Effectiveness of colonic stent placement for obstructive colorectal cancers: An analysis of short-term results using a nationwide database in Japan
Declaration of conflict of interest: The authors declare that they have no conflict of interest.
Author contributions: R. M., Y. S., M. K., H. S., and Y. Kakuta contributed to the study conception and design. Material preparation, data collection, and analysis were performed by R. M., K. T., K. Fujimori, and K. Fushimi. The first draft of the manuscript was written by R. M. and revised critically by Y. Kunouchi and A. M. All authors read and approved the final version of the manuscript.
Ethical approval: The study protocol was reviewed and approved by the Ethics Committee of Tohoku University Graduate School of Medicine (2019-1-415).
Informed consent: Owing to the anonymous nature of the data, informed consent was waived for the approval.
Financial support: The current study was self-funded.
Abstract
Background and Aims
Self-expandable metallic stent (SEMS) is widely used for obstructive colorectal cancer (OCC). Both SEMS and urgent surgery have several merits and demerits. This study aimed to clarify the efficacy of SEMS by comparing the mortality rate after the hospitalization between SEMS and urgent surgery for OCC.
Methods
We collected OCC patients' data using the Diagnosis Procedure Combination (DPC) database system. We divided eligible patients into the SEMS and urgent surgery groups using propensity score matching and compared in-hospital death rates, length of hospitalization, and medical costs. We also conducted logistic regression analysis to identify clinical factors affecting in-hospital deaths.
Results
We enrolled 17 140 cases after propensity score matching. SEMS reduced the in-hospital death rate compared with urgent surgery (2.0% vs 3.6%, P < 0.0001). Length of hospitalization was shorter in the SEMS group than in the urgent surgery group (16 vs 25 days, P < 0.0001). Medical costs were lower in the SEMS group than in the urgent surgery group (1 663 550 vs 2 424 082 JPY, P < 0.0001).
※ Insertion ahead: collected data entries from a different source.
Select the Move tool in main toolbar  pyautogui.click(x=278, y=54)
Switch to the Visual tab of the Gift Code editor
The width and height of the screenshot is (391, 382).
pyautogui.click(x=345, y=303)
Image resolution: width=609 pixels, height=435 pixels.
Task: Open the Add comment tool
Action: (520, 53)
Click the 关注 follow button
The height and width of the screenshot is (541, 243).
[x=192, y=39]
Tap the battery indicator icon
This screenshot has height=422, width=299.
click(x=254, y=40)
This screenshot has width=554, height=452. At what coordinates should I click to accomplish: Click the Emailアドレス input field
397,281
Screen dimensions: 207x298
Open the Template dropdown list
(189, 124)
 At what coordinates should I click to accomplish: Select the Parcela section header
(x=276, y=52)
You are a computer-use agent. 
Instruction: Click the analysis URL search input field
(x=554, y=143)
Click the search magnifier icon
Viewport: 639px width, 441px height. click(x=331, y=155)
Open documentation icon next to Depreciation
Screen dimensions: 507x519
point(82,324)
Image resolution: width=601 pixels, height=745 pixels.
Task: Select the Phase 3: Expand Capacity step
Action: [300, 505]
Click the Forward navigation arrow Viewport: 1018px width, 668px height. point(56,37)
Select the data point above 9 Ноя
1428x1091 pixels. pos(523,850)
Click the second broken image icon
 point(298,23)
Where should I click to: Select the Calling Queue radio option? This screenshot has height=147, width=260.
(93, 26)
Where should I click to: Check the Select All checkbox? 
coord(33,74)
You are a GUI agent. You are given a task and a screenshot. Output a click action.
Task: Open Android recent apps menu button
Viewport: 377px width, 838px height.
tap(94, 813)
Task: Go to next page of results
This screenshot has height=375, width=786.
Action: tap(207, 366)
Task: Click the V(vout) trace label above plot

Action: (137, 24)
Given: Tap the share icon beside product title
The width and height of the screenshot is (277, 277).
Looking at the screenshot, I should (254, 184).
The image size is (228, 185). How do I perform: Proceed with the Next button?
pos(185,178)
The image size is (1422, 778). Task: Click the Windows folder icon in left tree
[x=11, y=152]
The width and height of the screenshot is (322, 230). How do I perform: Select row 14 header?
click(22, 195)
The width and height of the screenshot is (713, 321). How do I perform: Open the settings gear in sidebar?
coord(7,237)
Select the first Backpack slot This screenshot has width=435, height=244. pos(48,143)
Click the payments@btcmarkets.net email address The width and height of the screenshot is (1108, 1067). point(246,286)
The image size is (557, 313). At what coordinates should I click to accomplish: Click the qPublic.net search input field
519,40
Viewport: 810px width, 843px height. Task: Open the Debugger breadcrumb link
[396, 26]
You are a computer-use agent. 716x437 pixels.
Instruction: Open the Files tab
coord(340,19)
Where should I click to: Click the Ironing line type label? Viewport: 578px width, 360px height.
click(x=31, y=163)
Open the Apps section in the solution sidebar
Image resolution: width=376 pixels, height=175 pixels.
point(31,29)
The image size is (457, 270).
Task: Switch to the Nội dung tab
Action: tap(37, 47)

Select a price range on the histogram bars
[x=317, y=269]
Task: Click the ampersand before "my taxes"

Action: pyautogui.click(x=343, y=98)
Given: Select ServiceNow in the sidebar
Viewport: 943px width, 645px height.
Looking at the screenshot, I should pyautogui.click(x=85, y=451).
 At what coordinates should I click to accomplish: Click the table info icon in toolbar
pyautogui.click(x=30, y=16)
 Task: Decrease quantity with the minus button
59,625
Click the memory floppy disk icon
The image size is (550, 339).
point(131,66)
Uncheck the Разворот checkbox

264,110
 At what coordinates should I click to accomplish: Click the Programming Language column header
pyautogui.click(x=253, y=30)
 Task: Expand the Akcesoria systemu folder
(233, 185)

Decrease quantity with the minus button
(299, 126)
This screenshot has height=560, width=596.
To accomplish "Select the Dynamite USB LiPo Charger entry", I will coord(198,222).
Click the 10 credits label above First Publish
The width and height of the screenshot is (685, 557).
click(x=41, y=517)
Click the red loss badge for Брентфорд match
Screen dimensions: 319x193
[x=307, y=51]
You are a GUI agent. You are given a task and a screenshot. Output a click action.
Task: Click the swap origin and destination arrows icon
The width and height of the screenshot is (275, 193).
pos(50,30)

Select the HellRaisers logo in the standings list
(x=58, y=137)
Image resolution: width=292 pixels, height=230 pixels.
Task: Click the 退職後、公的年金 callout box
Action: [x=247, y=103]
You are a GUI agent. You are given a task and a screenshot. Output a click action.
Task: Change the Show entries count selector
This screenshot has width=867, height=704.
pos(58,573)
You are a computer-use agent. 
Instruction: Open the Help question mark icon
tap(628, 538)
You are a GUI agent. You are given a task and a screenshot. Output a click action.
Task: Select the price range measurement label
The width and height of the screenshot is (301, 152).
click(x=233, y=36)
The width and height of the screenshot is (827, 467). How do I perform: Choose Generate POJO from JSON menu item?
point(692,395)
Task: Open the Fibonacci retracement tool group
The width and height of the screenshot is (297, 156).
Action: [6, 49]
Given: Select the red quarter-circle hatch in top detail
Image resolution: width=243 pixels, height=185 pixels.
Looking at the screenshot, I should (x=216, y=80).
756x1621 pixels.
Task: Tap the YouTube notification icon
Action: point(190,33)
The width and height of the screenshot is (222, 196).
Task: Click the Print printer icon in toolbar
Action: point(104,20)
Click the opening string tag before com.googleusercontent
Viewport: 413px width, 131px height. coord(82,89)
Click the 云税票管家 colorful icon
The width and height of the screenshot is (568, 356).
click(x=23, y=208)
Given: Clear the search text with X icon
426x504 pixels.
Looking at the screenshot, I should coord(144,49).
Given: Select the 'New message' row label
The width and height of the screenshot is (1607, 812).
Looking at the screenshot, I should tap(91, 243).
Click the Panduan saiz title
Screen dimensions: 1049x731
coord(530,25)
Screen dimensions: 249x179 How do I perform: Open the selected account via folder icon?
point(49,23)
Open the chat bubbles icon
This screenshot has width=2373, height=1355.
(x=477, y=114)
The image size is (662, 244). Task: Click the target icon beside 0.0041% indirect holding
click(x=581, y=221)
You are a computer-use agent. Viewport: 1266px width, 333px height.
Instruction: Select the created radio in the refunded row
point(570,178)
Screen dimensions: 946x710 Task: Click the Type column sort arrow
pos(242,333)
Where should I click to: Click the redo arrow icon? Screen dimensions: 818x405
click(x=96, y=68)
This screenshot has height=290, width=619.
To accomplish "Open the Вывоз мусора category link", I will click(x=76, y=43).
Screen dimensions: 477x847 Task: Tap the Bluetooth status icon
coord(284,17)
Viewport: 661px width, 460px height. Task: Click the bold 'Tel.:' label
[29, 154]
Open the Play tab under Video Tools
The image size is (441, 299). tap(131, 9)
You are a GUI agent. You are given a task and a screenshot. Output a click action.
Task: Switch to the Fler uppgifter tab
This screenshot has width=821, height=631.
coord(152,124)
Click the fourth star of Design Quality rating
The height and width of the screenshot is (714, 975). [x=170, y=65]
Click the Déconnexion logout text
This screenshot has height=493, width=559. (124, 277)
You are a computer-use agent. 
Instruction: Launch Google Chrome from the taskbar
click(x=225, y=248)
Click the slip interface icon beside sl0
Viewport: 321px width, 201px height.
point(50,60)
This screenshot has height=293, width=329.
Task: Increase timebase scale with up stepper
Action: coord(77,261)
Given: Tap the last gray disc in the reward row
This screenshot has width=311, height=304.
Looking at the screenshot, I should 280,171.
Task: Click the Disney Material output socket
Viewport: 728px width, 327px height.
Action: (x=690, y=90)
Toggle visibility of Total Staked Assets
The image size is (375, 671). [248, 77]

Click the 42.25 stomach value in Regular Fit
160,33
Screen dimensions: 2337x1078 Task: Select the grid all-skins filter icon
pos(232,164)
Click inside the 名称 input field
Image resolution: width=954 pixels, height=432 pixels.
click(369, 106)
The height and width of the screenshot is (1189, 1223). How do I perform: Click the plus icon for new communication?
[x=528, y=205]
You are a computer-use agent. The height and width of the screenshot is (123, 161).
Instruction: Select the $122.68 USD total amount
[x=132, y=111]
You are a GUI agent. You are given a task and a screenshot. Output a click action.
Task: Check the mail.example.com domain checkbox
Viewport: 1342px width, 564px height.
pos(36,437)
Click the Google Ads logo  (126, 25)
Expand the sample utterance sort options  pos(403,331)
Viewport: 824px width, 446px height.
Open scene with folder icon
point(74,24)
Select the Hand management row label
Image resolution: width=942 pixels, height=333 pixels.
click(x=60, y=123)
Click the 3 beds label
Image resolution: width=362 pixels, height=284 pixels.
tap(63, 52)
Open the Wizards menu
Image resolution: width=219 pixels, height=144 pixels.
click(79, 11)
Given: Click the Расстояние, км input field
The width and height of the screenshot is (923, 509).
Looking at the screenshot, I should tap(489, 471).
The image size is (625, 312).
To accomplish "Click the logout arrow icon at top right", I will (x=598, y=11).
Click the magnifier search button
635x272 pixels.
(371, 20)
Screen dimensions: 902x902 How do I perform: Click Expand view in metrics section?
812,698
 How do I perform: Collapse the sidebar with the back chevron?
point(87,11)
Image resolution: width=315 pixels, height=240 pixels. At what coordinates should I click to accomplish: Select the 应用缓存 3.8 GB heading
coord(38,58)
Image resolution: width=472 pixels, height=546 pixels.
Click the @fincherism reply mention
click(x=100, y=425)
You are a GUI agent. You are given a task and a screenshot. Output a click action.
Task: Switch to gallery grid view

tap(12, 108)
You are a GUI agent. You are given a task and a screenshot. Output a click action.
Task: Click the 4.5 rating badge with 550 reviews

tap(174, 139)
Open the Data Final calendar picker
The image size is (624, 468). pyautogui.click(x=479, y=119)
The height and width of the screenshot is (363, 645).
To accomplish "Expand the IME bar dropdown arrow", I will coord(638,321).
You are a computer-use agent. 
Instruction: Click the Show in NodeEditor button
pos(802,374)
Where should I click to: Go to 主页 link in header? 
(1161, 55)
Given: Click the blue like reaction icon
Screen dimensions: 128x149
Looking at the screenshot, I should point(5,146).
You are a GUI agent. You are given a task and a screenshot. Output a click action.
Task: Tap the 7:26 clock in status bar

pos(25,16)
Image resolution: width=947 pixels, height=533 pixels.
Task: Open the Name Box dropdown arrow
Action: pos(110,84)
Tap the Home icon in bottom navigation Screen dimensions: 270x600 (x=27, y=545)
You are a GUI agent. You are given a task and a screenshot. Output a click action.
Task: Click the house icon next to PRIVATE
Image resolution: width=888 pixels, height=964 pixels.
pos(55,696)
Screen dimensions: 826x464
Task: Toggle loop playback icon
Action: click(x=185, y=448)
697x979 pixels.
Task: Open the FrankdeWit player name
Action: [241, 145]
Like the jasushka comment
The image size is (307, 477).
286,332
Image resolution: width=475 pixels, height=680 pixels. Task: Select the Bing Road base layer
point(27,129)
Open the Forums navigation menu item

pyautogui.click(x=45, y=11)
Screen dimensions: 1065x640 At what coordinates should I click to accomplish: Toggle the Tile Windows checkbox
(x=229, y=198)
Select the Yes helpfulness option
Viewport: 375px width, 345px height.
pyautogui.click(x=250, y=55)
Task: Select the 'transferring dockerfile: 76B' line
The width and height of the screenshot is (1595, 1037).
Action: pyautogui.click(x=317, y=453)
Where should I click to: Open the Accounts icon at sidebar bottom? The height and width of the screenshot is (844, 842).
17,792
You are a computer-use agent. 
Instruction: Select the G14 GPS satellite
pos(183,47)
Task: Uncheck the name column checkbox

Multivariate analysis also showed that SEMS reduced in-hospital death (odds ratio = 0.58, 95% confidence interval: 0.50–0.70, P < 0.0001).
Conclusion
Self-expandable metallic stent placement for OCC might reduce the mortality rate in short term and shorten the length of hospitalization. These results facilitate considering SEMS with careful judgment for its indication when treating OCC patients.